> [Instructions for the task]
Only one stretch of the listing below is wanted. Begin at the line that has "Especiales (36, 2361)", stop after the line that has "[Instagram de Aragón Radio] (113, 2219)", and repeat every line in between exactly.

> [Excerpted records]
::::
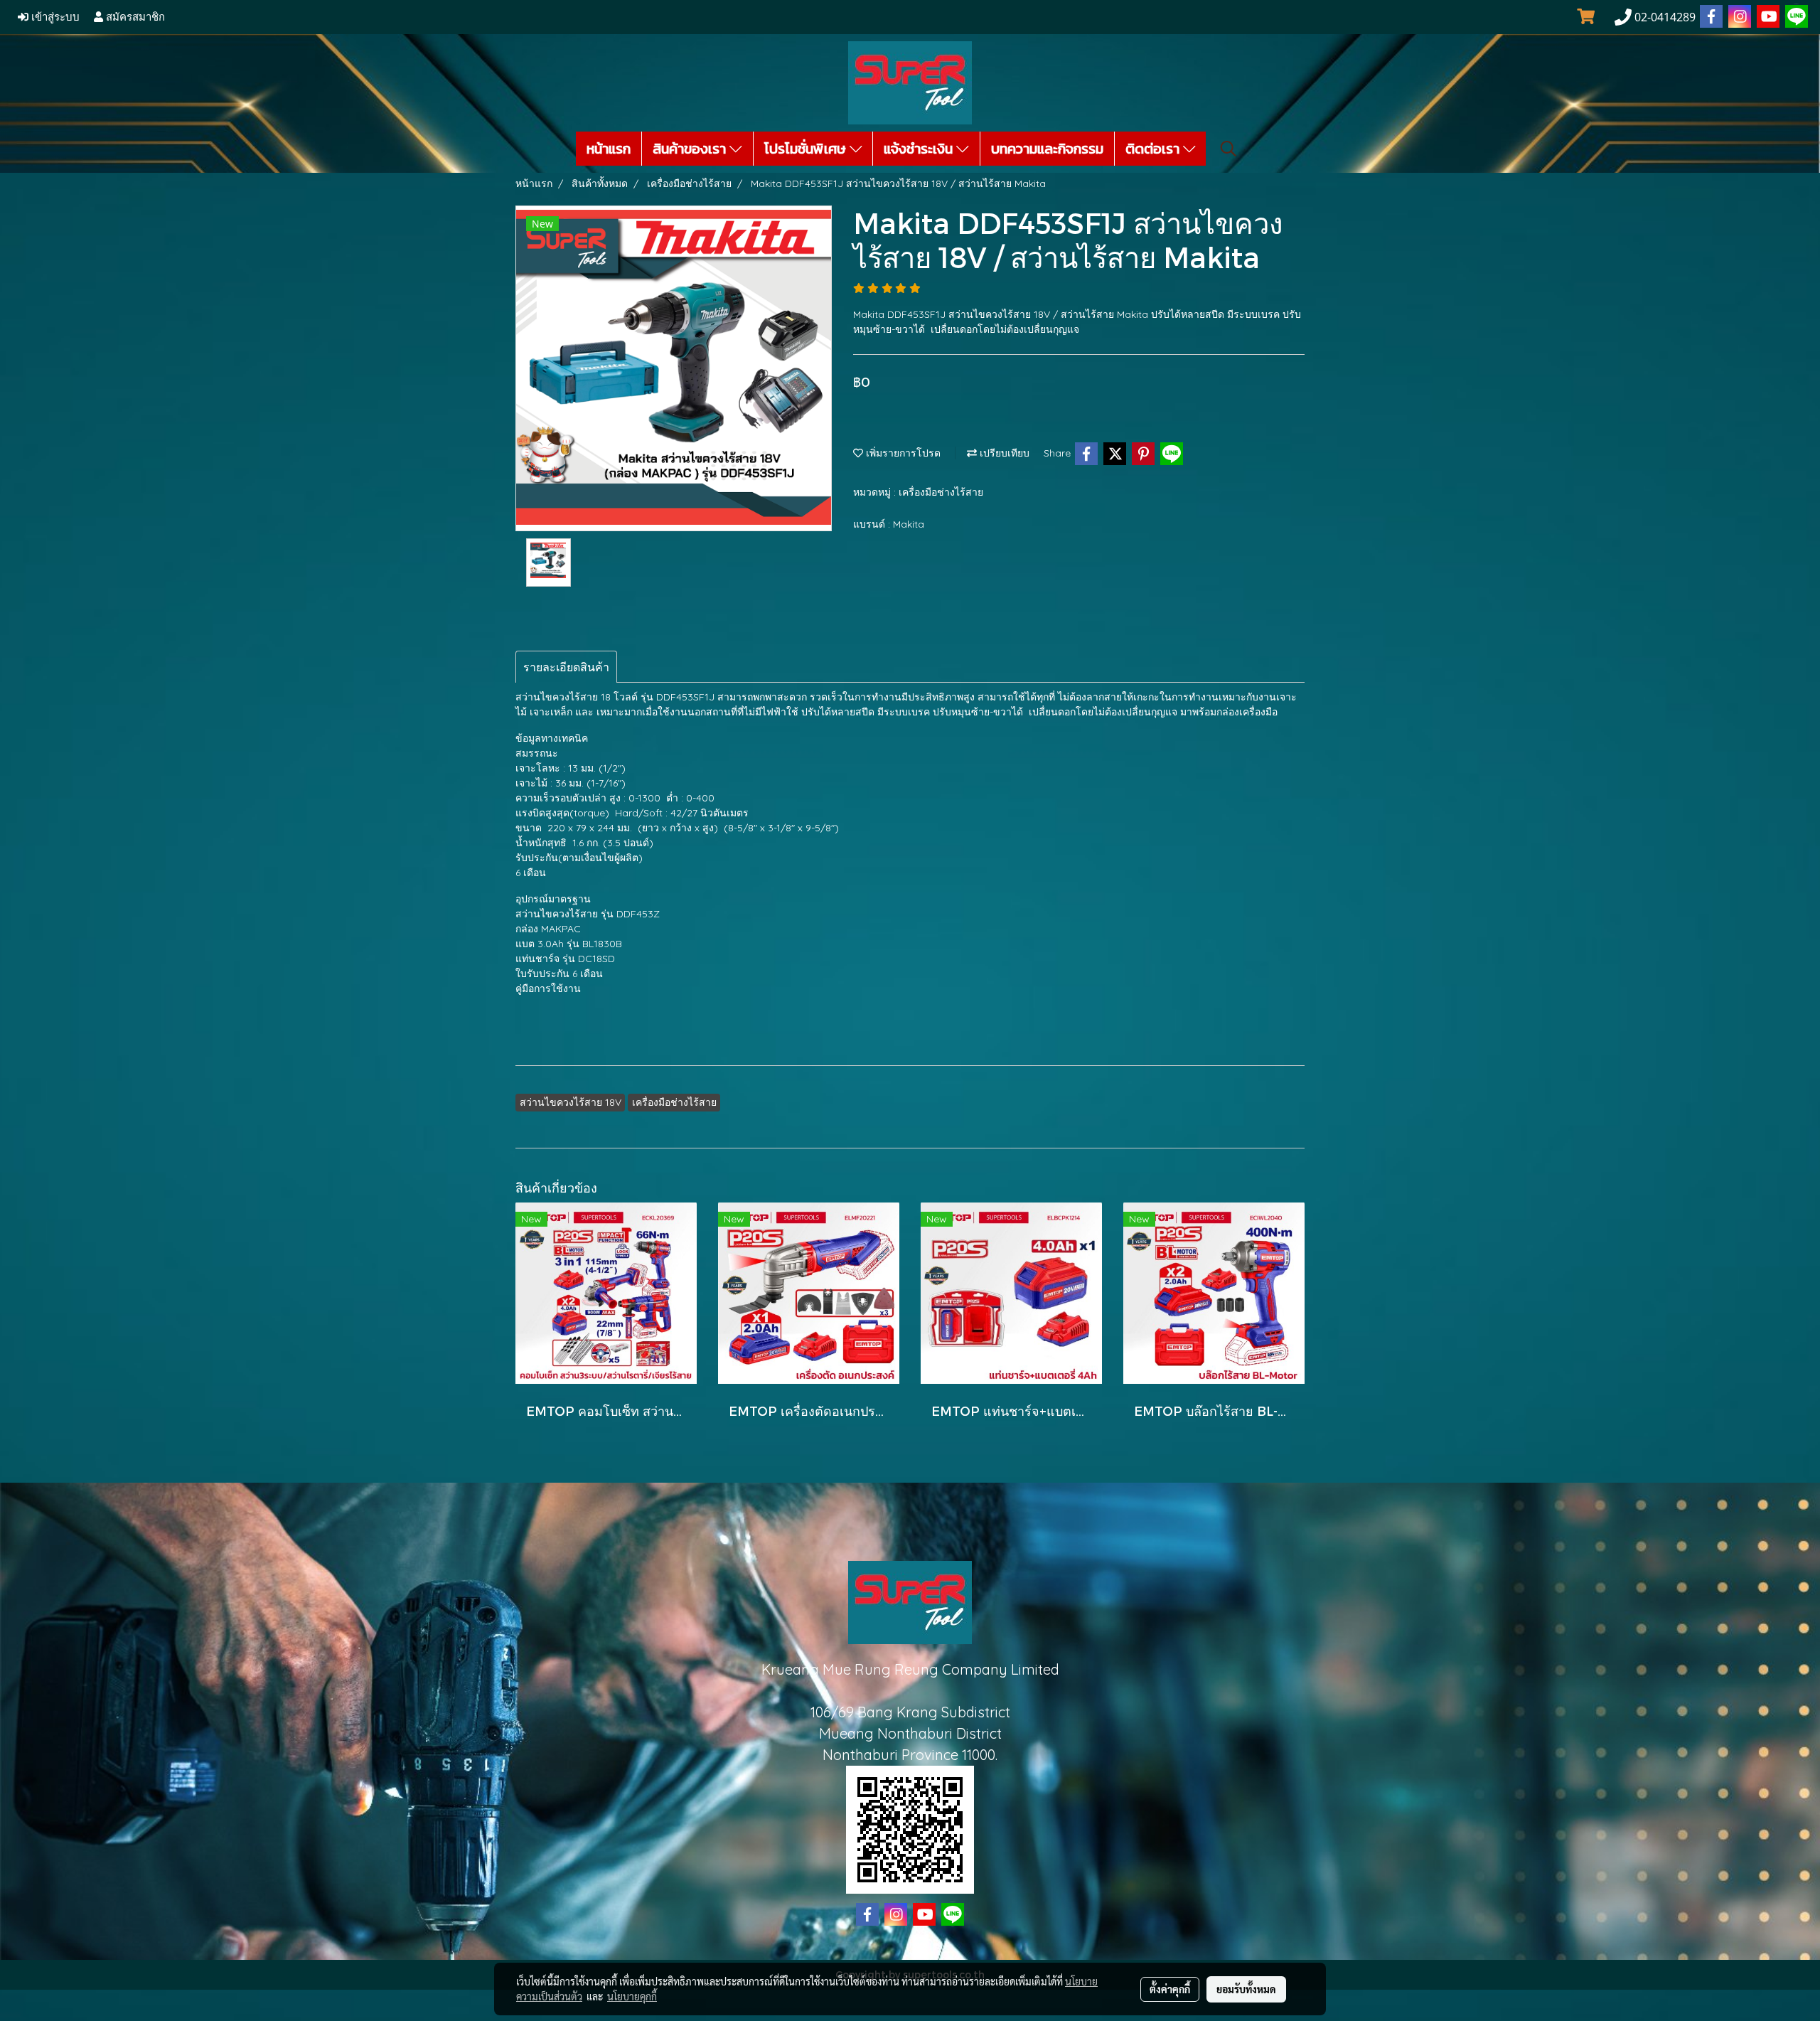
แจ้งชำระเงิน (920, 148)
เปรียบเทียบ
::::
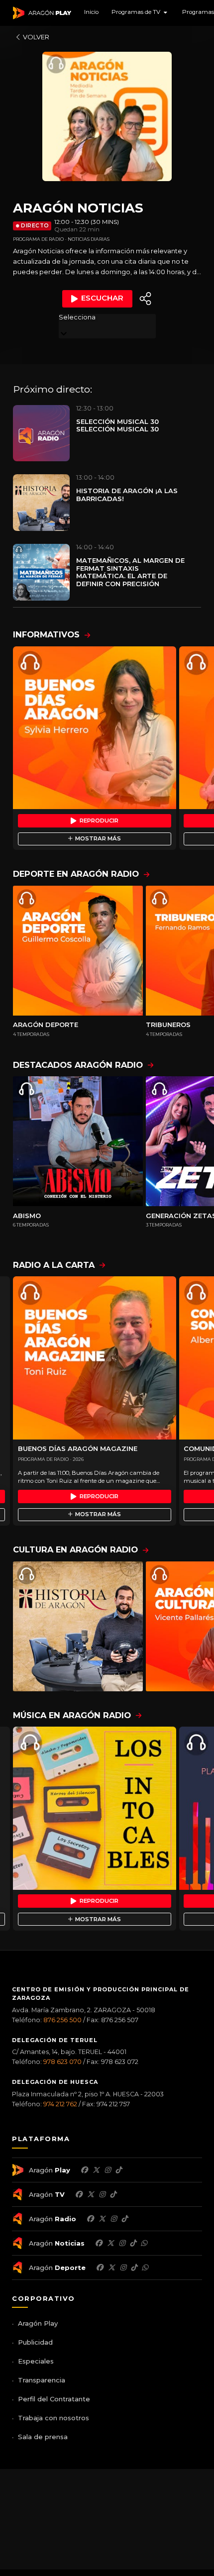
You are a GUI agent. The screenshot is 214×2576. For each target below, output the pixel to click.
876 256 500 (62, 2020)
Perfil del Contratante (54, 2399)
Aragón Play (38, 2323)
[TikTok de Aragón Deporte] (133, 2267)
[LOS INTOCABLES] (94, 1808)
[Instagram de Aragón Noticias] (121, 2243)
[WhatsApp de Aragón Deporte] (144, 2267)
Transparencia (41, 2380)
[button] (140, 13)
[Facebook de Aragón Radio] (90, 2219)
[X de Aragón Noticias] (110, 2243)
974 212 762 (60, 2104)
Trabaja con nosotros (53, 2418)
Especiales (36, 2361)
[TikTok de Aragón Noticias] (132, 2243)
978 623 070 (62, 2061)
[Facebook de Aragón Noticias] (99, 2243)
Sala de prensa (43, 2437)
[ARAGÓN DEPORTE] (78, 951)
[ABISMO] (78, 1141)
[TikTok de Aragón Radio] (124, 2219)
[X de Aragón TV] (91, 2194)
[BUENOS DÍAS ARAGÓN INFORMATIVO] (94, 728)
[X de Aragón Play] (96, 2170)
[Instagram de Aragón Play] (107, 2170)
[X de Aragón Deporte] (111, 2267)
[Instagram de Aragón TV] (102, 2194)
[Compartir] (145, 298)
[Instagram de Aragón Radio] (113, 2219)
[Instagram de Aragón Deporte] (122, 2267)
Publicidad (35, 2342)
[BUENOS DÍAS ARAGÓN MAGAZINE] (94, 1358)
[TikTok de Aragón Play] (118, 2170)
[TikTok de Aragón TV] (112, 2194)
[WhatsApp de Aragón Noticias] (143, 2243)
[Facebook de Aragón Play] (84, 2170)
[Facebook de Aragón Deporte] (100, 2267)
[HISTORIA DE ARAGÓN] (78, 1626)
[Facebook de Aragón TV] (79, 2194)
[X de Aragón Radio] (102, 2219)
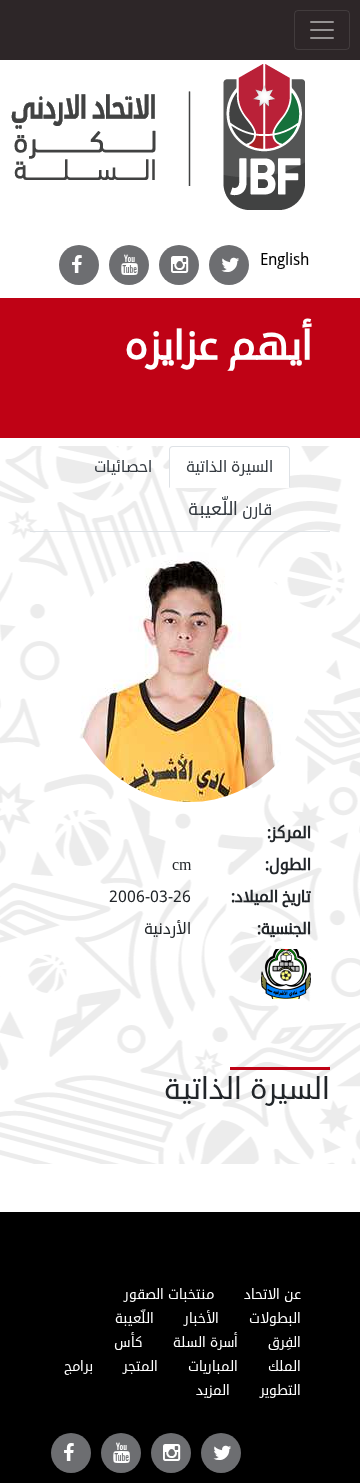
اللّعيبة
::::
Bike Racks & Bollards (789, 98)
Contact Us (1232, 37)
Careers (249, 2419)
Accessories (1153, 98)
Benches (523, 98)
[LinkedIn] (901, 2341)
::::
> [Written response]
Especiales (36, 2361)
[TikTok de Aragón Noticias] (132, 2243)
978 623 070 (62, 2061)
[Facebook de Aragón Noticias] (99, 2243)
Sala de prensa (43, 2437)
[ARAGÓN DEPORTE] (78, 951)
[ABISMO] (78, 1141)
[TikTok de Aragón Radio] (124, 2219)
[X de Aragón TV] (91, 2194)
[BUENOS DÍAS ARAGÓN INFORMATIVO] (94, 728)
[X de Aragón Play] (96, 2170)
[Instagram de Aragón Play] (107, 2170)
[X de Aragón Deporte] (111, 2267)
[Instagram de Aragón TV] (102, 2194)
[Compartir] (145, 298)
[Instagram de Aragón Radio] (113, 2219)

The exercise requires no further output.